Her şey istemekle başladı. İnsanın açgözlülüğünden!
Çağlar önce, para yokken, sıradan insanların bir şeylere sahip olması, sıradan bir olay haline gelmeden çok önce…
İnsan kıskandı! Başkasında olanı gördü, kendinde olmadığı için üzüldü, özendi, imrendi. Sonra hırs geldi. Hırslı olanlar, kendinde olmayanı istedi ve aldı. İşte orada tarih yön değiştirdi.
İstemek, açgözlülük, iyelik, kıskanma, üzüntü, özenti, imrenme ve hırs!
Böylece insan ticarete başladı. İlkeldi. Önce sadece aldı. Karşı koyulunca takası teklif etti. “O taş için iki tane tavuk veririm!” Takas… Ticaret… Arz ve talep…
Parlak bir zeka olaya renk getirdi. Takasa boyut kazandırdı. “Bu taş için iki tavuk istiyorum!” dedi. Fiyat biçti. Arz etti. Arkasından talep geldi. Arz, talep, satış…
Bir kişi, üç kişi oldu. Üç kişi, yüzlercesi. Pazarlar kuruldu, tezgahlar açıldı.

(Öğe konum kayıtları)
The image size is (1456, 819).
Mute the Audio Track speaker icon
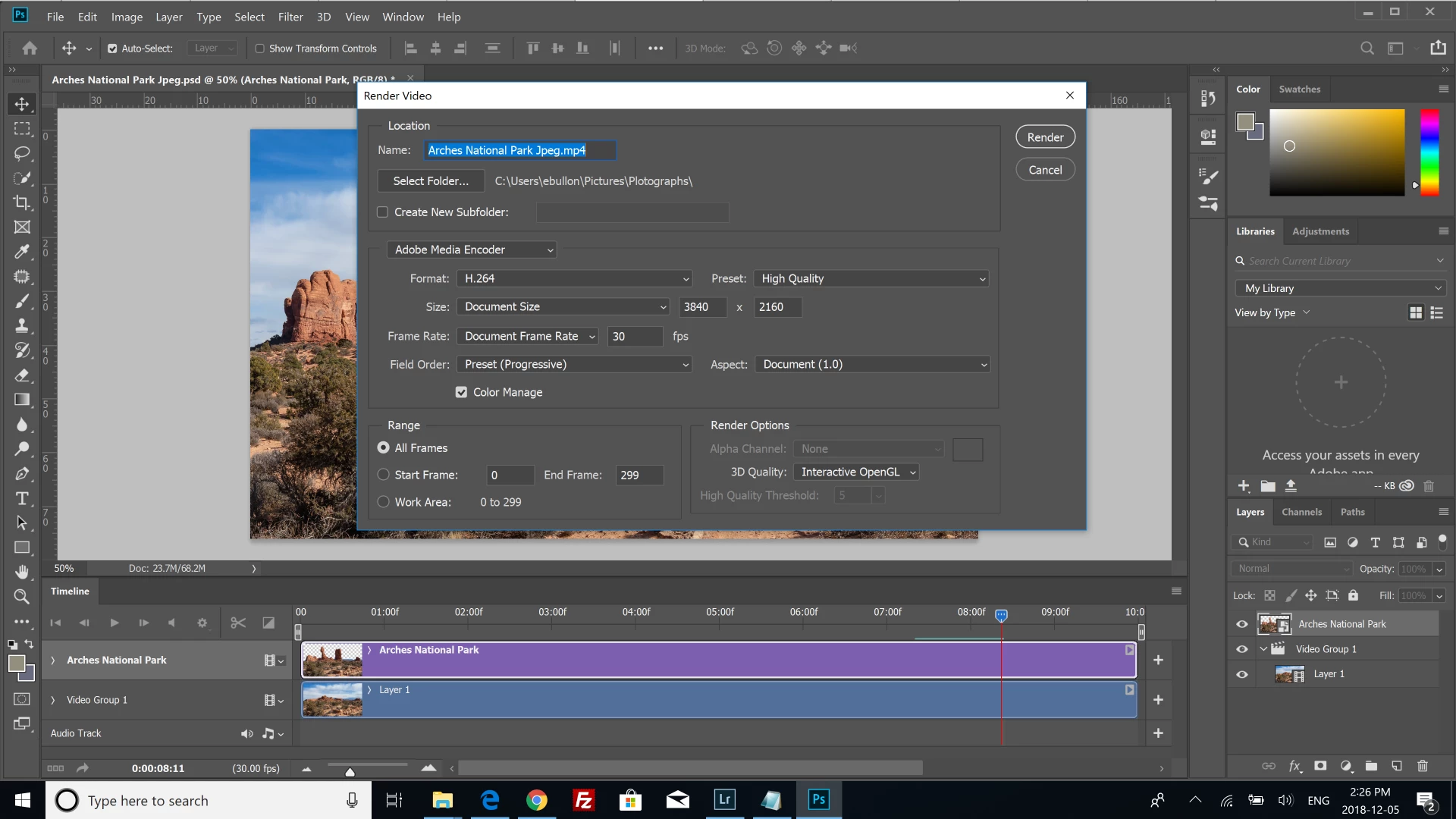point(246,733)
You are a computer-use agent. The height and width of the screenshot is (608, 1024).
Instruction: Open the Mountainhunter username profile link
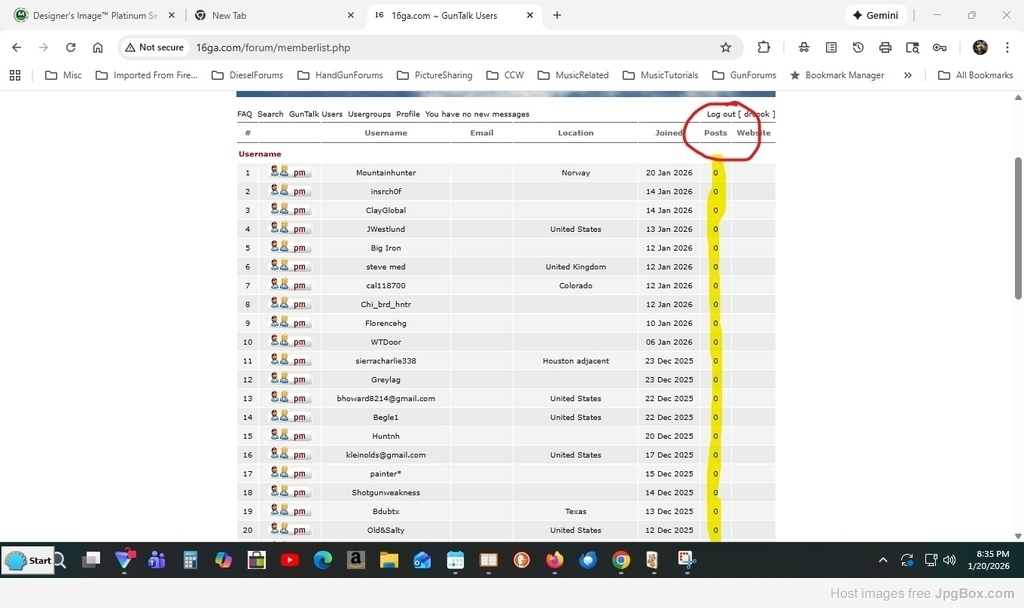[x=385, y=173]
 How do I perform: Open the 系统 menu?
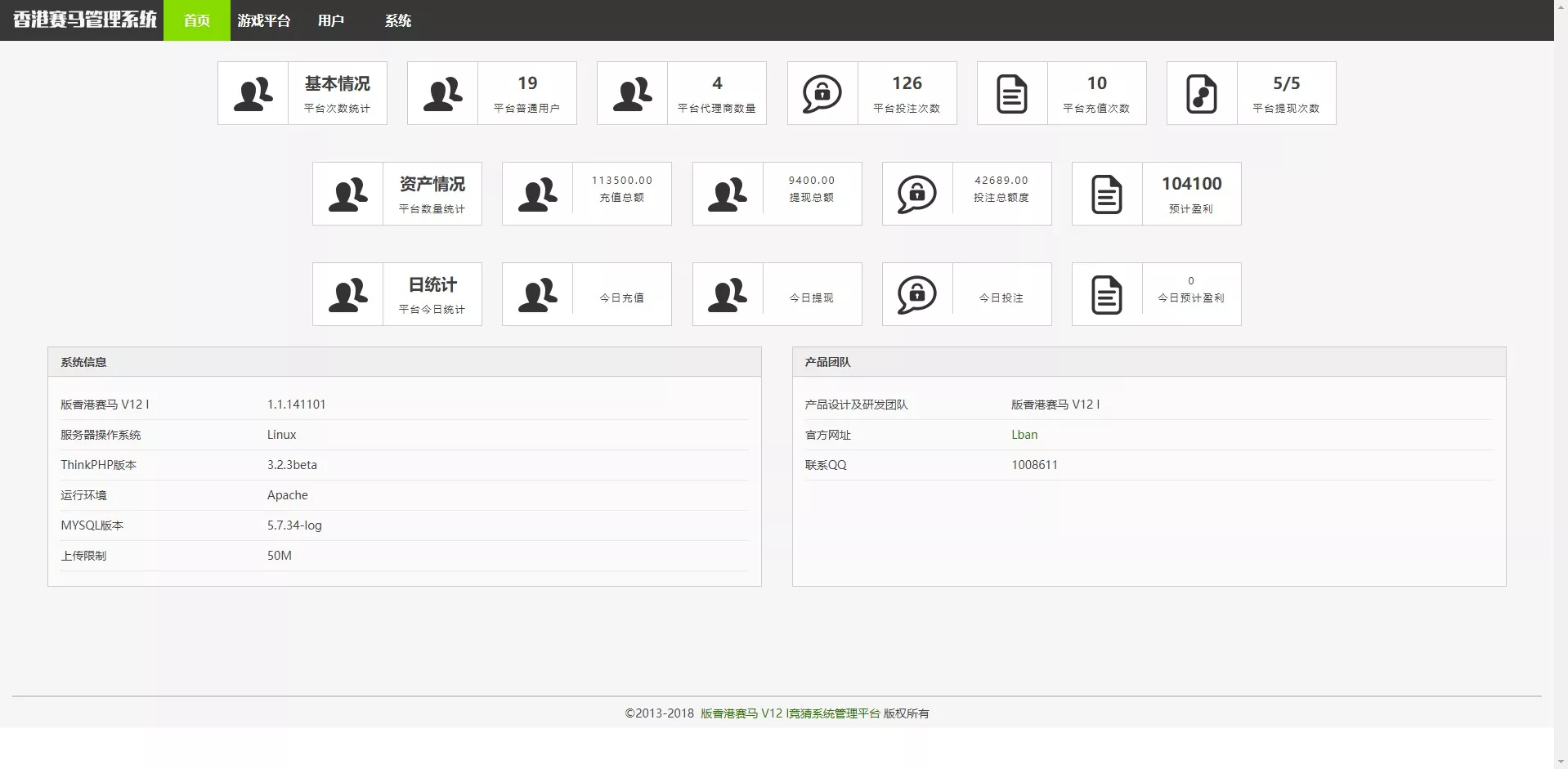[399, 20]
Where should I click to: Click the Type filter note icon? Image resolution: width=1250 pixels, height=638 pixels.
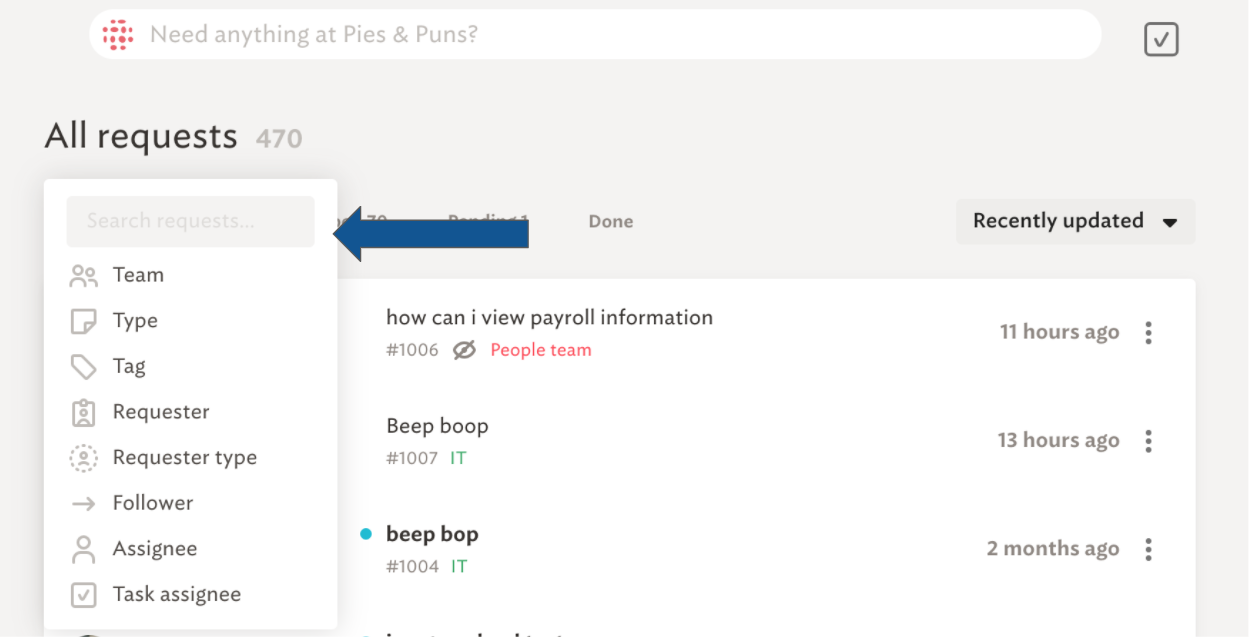[84, 322]
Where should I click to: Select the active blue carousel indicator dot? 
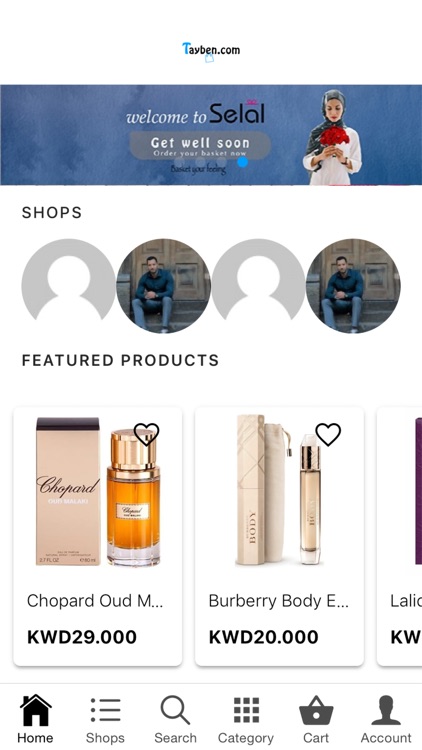243,162
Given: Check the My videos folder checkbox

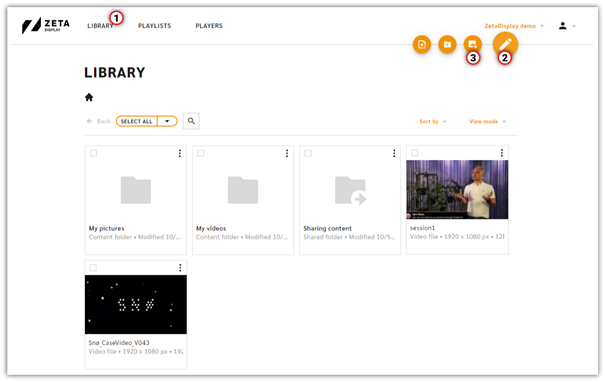Looking at the screenshot, I should pyautogui.click(x=201, y=154).
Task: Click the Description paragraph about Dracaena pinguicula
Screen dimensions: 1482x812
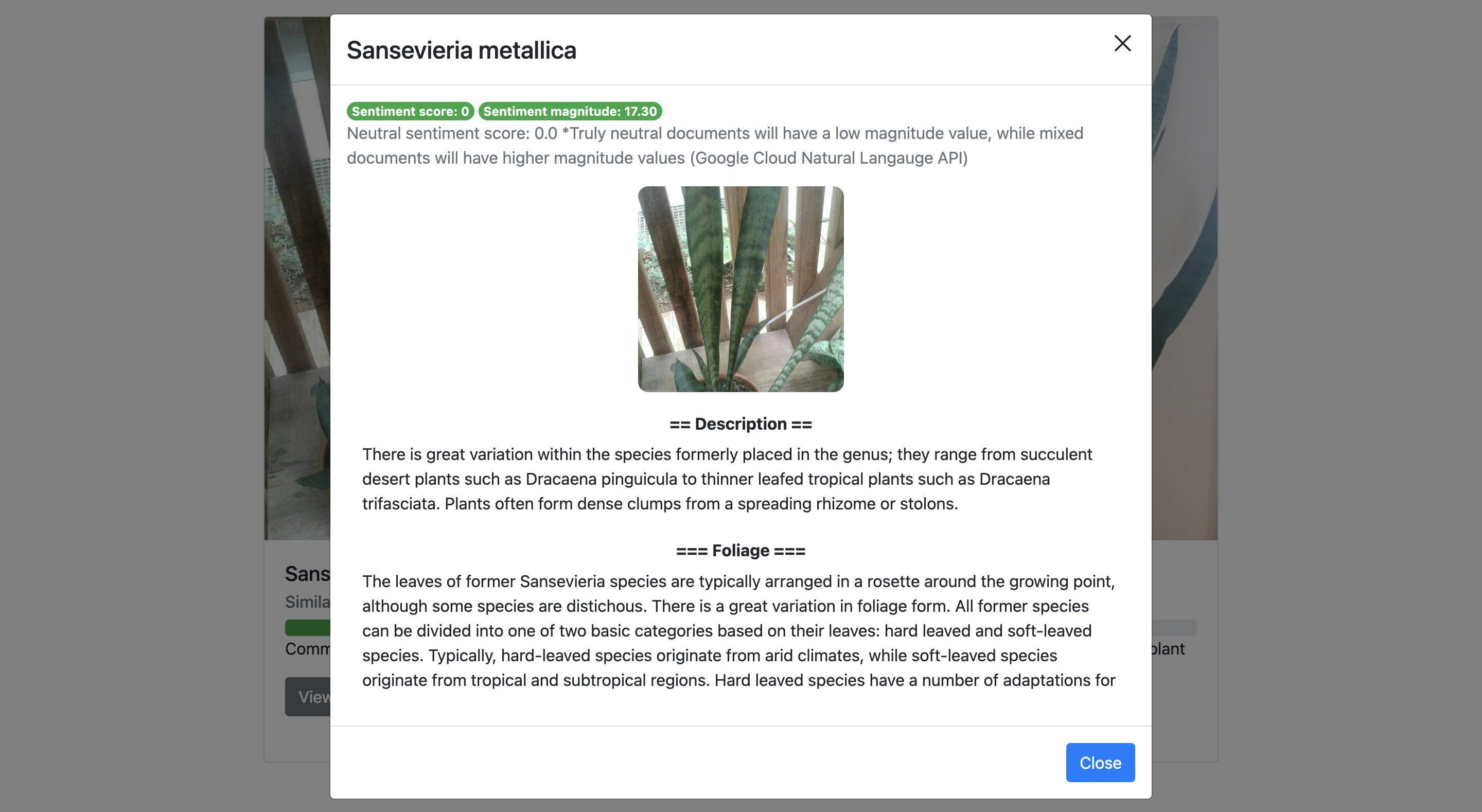Action: coord(727,479)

Verilen görev
Ticaretin doğuşunu anlatan metne, son cümlesinden itibaren devam edin. Satırların bu işte hiçbir rolü yoktur.

Alıştırmanın yanıtı
Satış da üretimi getirdi tabii ki. İnsan kendi buğdayını üretmek yerine daha fazlasını üretti, sattı. Daha fazla tavuk, daha fazla yumurta, pazarda bir tezgah daha…
Böylece başladı her şey. Çok basitti aslında. Sadece zaman gerekiyordu. Satışın arkasından gelmesi gereken tek bir şey vardı: Pazarlama! Bu, ince zekanın ürünüydü. O yüzden uzun zaman çıkamadı tozlu beyin kıvrımlarının arasından dışarı.
Çağlar geçti. İnsan buradaki gücü fark etti. Alacak kişi olduğu sürece satacak bir şeyler vardı.
Ardından para icat olundu. Fiyat kelimesi de yeni bir anlam kazandı. Altın para, gümüş para, bronz, bakır…
Satıcı, cevheri görür: Satmak güzeldir. Yalnız daha çok satmak lazımdır. İnsanlık bir çığ gibi büyümektedir. En ilkel haliyle çığırtkanlar ortaya çıkar. “Burada bir şey var, gelin, alın!” diye seslenir insanlara. İnsanların dikkatlerinin çekilebileceği böylece ortaya çıkar satış hususunda. Senin bir şeyler sattığını kimse bilmezse, satış olmaz. Pazarlamazsan, satamazsın.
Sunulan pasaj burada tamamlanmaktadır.